┌────────

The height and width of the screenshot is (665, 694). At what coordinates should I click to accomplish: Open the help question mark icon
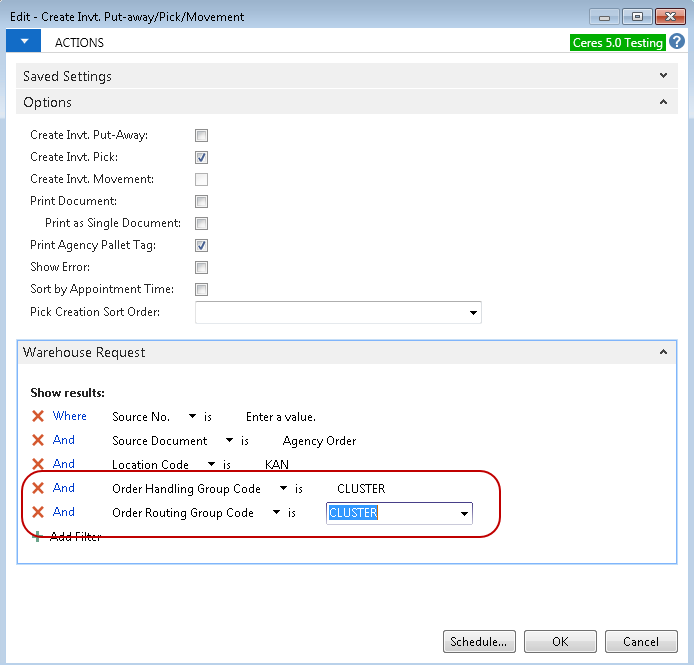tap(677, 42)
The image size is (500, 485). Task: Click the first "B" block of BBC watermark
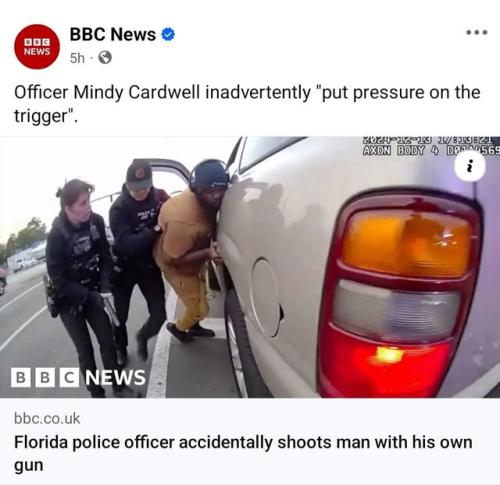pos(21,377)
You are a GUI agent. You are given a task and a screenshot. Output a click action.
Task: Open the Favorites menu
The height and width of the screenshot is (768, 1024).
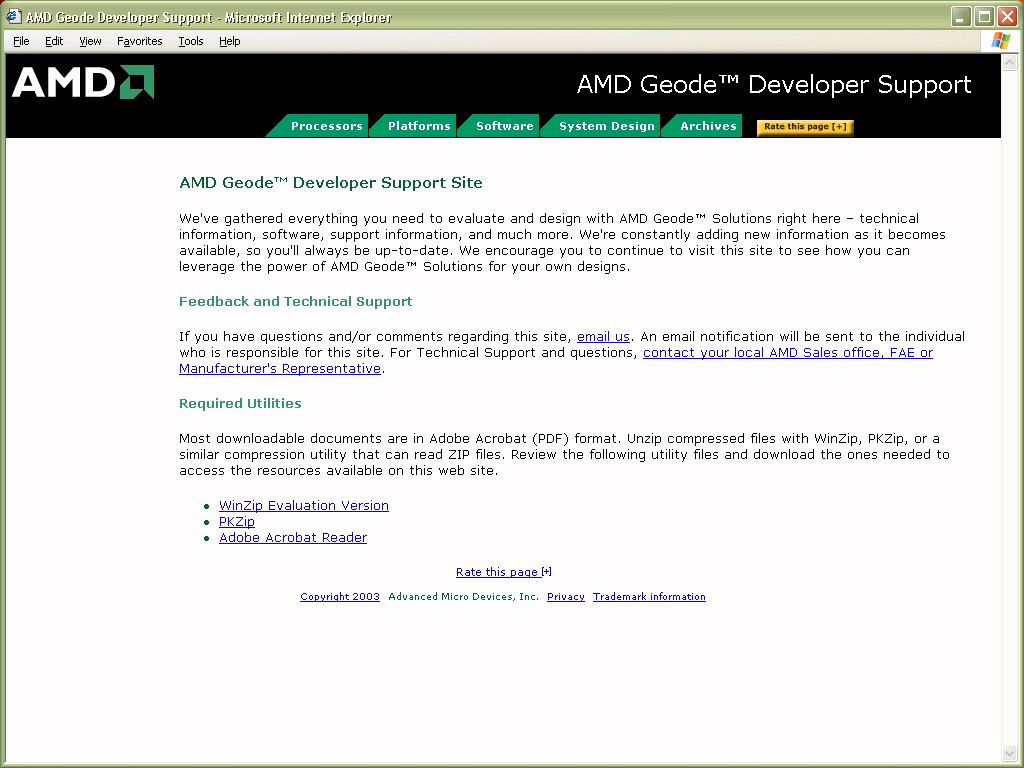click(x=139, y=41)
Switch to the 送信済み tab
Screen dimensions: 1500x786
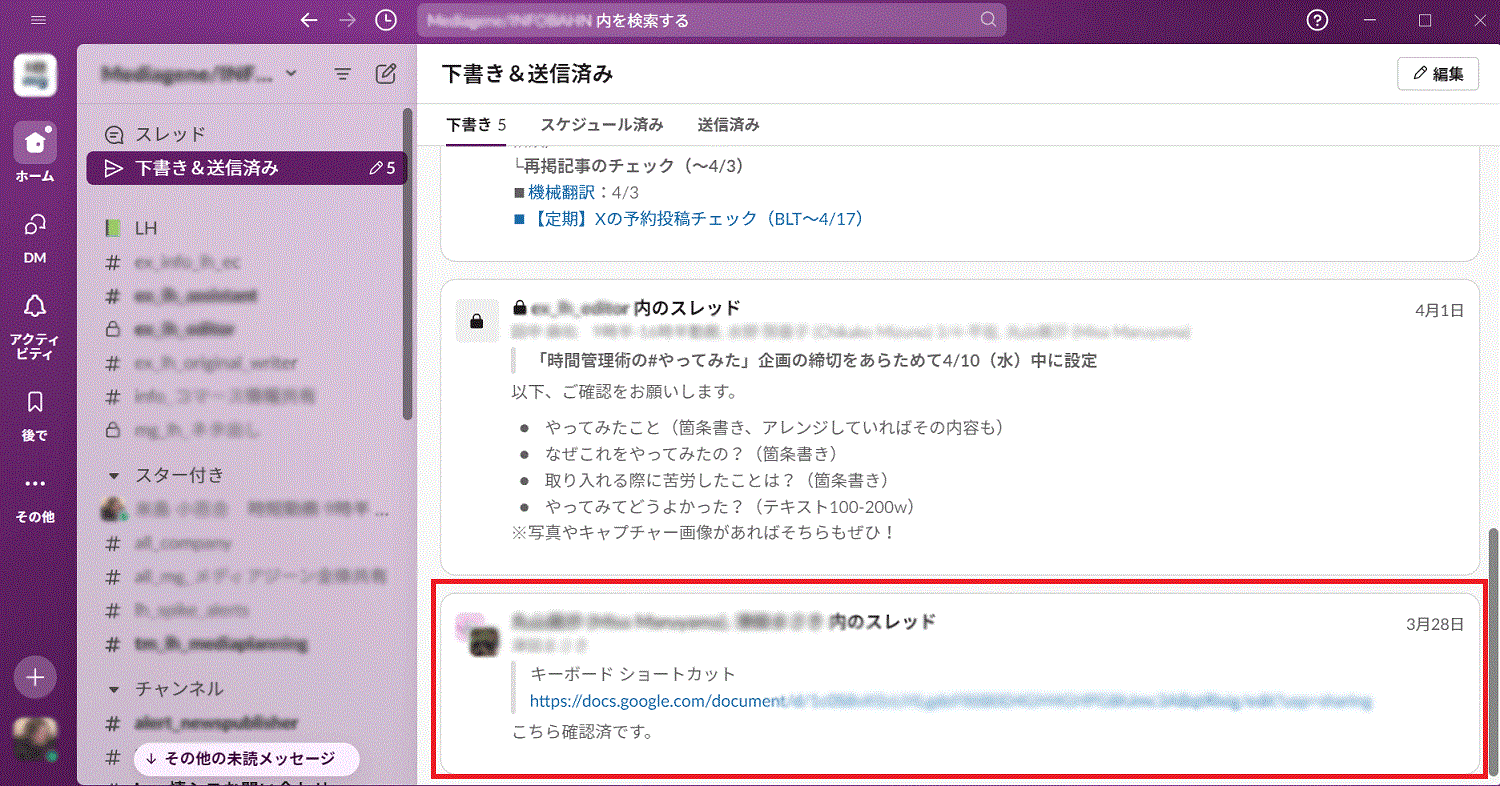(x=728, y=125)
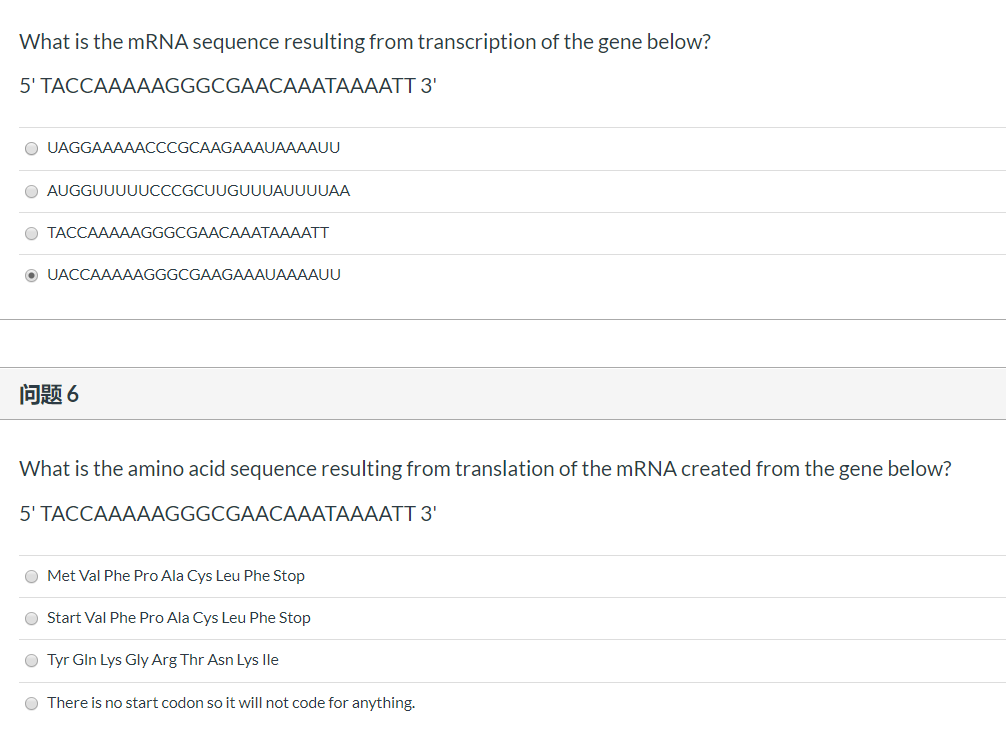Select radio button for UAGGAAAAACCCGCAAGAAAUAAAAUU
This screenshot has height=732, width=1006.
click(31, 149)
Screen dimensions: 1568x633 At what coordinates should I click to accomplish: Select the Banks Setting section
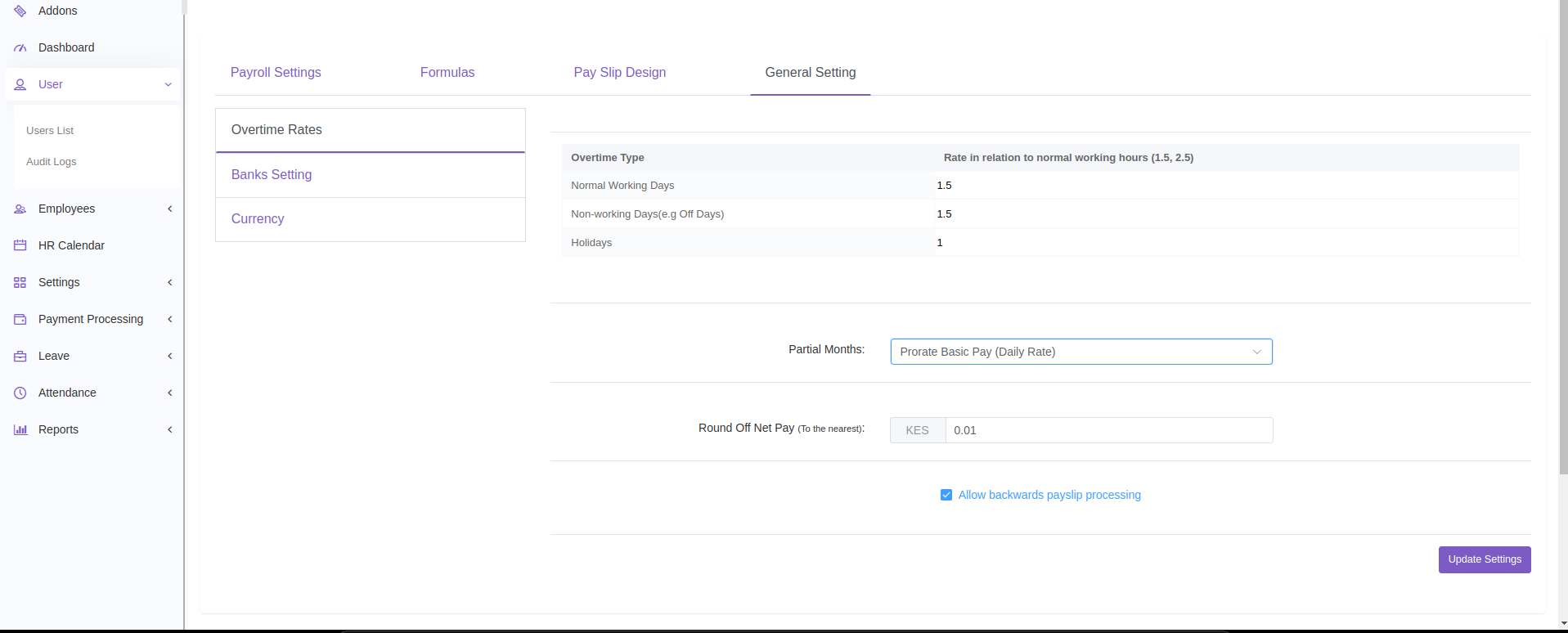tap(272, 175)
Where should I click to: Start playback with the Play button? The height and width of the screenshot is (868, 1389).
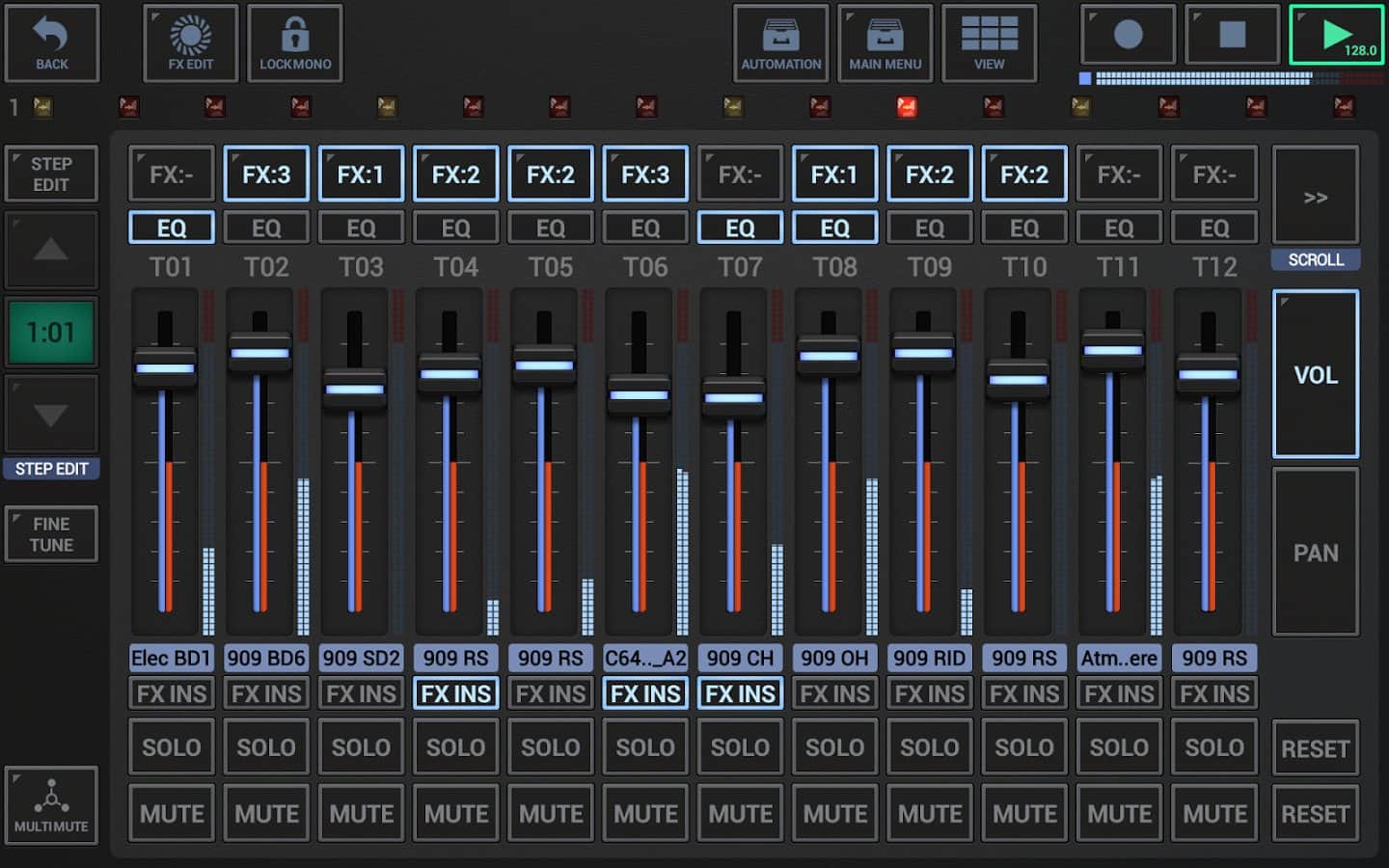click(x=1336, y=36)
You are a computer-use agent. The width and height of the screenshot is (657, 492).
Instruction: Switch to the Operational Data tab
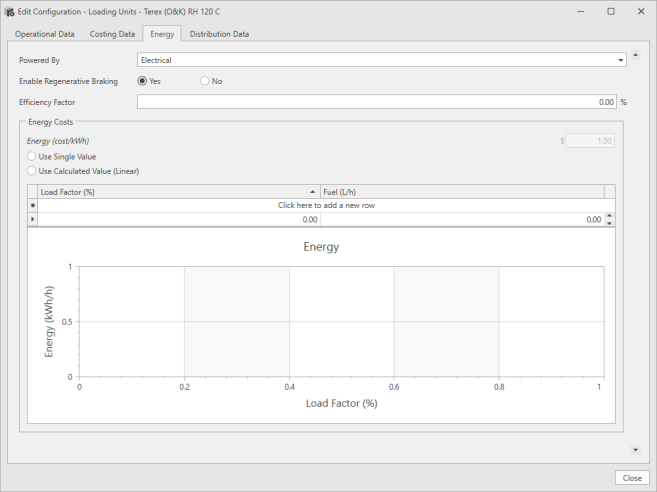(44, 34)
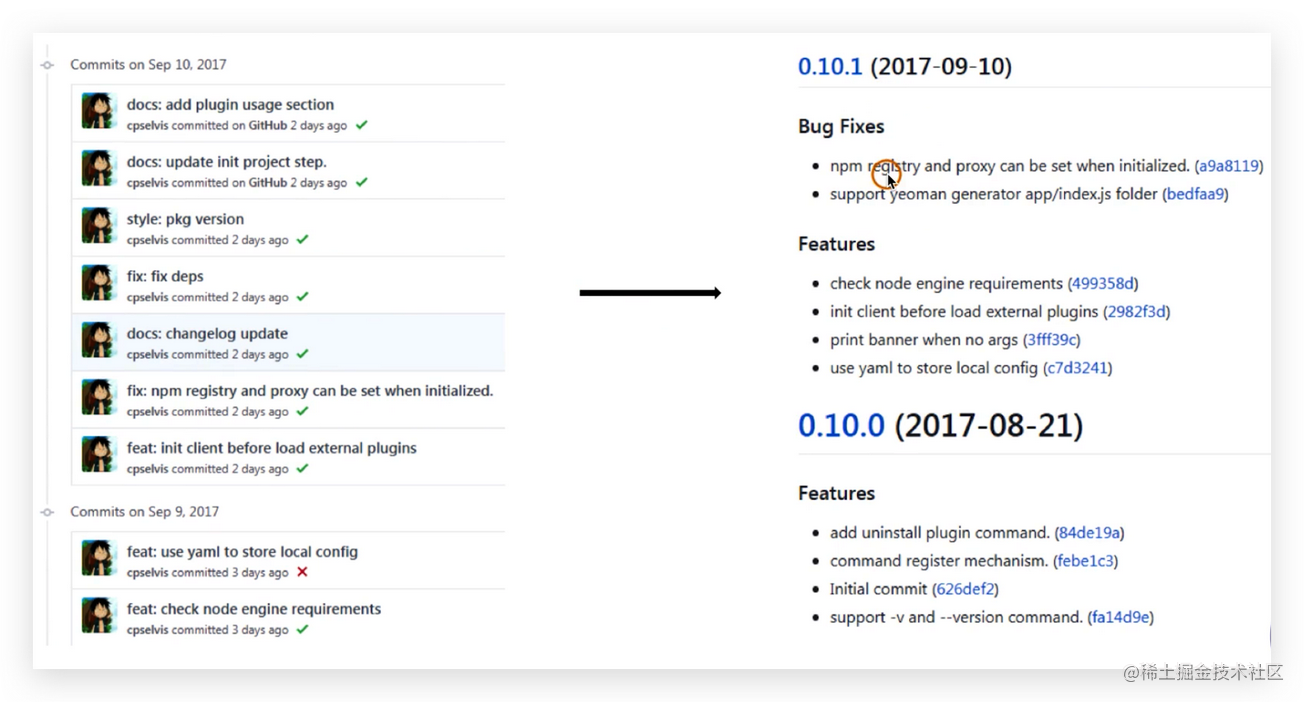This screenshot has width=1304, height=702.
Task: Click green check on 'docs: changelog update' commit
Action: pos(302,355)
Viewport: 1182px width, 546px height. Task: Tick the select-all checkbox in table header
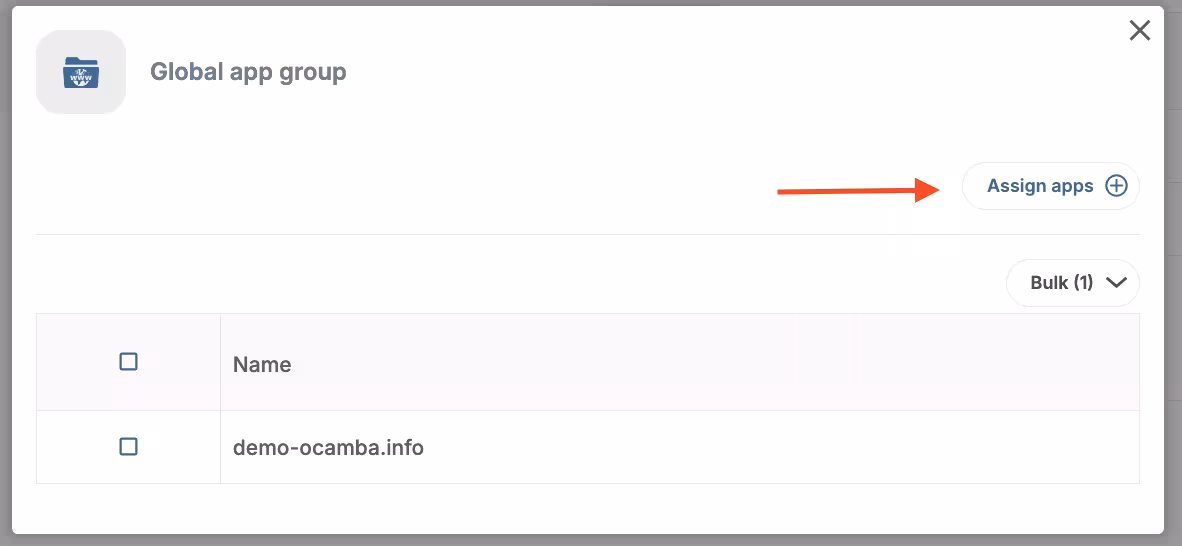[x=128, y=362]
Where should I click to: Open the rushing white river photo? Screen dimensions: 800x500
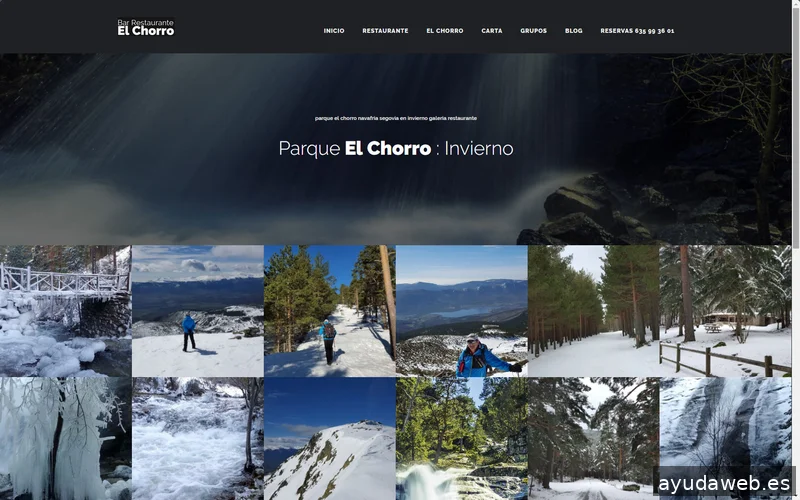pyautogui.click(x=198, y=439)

└────────

→ TASK DIRECTIONS: Reproduce the material word for word, minus the images.

→ FINAL ANSWER:
The height and width of the screenshot is (665, 694). At what coordinates should I click to accomplish: Open the help question mark icon
tap(677, 42)
The image size is (500, 485). Task: Click the first "B" block of BBC watermark
pos(21,377)
You are a GUI agent. You are given a task and a screenshot. Output a click action.
Task: Open the Favorites menu
The height and width of the screenshot is (768, 1024).
click(x=139, y=41)
Switch to the 送信済み tab
Screen dimensions: 1500x786
(x=728, y=125)
Select radio button for UAGGAAAAACCCGCAAGAAAUAAAAUU
This screenshot has height=732, width=1006.
click(31, 149)
Screen dimensions: 1568x633 At what coordinates should I click to accomplish: Select the Banks Setting section
tap(272, 175)
Where should I click to: Start playback with the Play button? The height and width of the screenshot is (868, 1389).
click(x=1336, y=36)
You are a computer-use agent. The width and height of the screenshot is (657, 492).
Instruction: Switch to the Operational Data tab
(44, 34)
This screenshot has width=1304, height=702.
Task: Click green check on 'docs: changelog update' commit
Action: pos(302,355)
Viewport: 1182px width, 546px height. Task: Tick the select-all checkbox in table header
[x=128, y=362]
Where should I click to: Open the rushing white river photo? Screen dimensions: 800x500
pyautogui.click(x=198, y=439)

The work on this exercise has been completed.